Growing Up to Help Them Grow Up

Fathers, do not provoke your children to anger, but bring them up in the discipline and instruction of the Lord. Ephesians 6:4

I’ve had more than a few no-so-stellar parenting moments of which my kids occasionally remind me. Once, when they were maybe four and five years old, we were out playing in the snow when they wanted to make snow forts for a snowball fight. We built small opposing walls a few feet apart with my daughter and I behind one, throwing snowballs at my son behind his. My daughter was young enough that she couldn’t make snowballs or throw them far enough to hit my son, so she just kept picking up handfuls of snow and throwing them in my face. It was funny the first time, but it was cold out, so I told her to stop. After she did it a few more times, I lost my cool, picked up a handful of snow, and threw it in her face. She burst into tears and wanted to go inside, where I knew she would tell mom. I know – great parenting.

As parents, we’re supposed to be the grown-ups. We’re supposed to be mature. So often though, our guidance is hampered by our persistent flaws an immaturities. We’re not perfect and our imperfections are usually on most obvious display with those whom we’re supposed to love the most.

I’d like to say that the snow throwing incident was my worst parenting moment, but in my drug addiction, I abdicated my responsibilities as the mature father and acted like an impulsive child. In my addiction, I was tremendously hypocritical trying to teach my children how to live rightly, when I was following a path of such destruction.

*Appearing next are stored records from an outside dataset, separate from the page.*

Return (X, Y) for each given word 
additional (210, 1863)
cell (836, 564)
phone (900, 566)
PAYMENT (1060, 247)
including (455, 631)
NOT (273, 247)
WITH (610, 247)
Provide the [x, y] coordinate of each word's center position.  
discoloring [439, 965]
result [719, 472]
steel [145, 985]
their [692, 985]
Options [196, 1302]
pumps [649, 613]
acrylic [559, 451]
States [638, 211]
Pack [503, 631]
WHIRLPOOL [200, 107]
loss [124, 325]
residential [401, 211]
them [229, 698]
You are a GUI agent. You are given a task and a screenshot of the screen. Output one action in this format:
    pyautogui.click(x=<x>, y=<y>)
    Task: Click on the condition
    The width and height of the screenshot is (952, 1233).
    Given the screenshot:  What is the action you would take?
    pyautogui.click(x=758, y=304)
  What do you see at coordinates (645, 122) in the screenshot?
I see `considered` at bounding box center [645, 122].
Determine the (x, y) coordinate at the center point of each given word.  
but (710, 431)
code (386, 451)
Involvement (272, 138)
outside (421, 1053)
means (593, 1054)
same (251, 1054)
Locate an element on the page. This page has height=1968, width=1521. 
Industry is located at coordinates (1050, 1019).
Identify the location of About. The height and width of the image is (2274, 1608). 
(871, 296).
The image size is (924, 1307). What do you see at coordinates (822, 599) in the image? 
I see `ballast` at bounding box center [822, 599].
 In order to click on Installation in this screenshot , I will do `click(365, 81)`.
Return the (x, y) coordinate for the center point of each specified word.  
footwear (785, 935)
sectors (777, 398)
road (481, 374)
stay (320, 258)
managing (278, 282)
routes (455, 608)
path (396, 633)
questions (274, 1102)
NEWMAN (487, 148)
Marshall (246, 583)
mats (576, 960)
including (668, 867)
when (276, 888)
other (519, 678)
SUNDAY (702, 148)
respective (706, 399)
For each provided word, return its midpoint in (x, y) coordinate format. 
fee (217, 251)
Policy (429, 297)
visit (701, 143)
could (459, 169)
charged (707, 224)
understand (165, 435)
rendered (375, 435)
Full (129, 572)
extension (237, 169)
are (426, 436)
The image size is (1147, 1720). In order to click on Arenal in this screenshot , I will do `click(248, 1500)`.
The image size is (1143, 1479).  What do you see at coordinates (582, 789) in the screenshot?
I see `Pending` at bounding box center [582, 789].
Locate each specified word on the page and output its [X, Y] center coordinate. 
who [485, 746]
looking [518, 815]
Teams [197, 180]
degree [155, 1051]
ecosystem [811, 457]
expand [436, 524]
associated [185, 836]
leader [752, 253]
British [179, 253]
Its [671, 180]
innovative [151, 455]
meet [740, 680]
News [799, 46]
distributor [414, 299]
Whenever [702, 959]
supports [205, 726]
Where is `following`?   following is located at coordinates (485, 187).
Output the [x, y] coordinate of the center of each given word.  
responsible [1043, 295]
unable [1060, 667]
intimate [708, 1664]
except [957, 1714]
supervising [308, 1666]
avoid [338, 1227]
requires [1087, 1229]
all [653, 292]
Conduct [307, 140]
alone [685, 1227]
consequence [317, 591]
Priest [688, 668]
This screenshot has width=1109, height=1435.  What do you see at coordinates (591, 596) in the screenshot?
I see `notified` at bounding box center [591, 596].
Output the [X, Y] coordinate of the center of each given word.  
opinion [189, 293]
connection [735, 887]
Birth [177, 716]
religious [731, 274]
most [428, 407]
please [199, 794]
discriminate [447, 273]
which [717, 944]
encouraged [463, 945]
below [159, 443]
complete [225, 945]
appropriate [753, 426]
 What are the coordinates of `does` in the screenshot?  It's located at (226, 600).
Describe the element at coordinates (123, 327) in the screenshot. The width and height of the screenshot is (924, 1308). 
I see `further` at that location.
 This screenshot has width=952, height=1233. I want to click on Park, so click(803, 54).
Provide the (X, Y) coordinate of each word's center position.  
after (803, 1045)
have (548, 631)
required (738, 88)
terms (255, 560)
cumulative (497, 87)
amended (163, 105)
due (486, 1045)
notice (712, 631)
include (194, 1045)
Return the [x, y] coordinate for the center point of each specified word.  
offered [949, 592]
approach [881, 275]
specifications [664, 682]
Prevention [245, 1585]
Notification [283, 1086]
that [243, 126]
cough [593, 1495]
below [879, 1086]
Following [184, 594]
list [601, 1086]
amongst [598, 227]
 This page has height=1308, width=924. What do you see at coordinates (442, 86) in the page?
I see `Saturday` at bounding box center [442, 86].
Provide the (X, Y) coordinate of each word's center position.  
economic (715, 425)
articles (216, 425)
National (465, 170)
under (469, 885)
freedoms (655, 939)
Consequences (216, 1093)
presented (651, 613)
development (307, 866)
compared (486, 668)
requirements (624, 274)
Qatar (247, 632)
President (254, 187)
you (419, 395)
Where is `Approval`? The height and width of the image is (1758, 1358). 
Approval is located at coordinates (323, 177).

In today’s passage, Paul instructed us as fathers not to provoke our children to anger. He knew that in disciplining and training our children, we’d often give in to our own impulsive, fallen nature, becoming angry ourselves. He knew that it is our own flaws which represent the biggest obstacle to raising our children well.

Acting like children, it’s difficult to help our kids grow up. It’s futile to yell at our kids for yelling at each other. It’s ridiculous to teach our kids not to engage in sexual sin while we’re looking at pornography. It’s hypocritical to raise them not to use drugs while we’re addicted. If we want our children to live right, then we must grow up and model right living for them. If we want our children to follow God, then we must show them how. Our kids model our behavior, so daily, we must live in such in a way that we’d be proud for them to follow.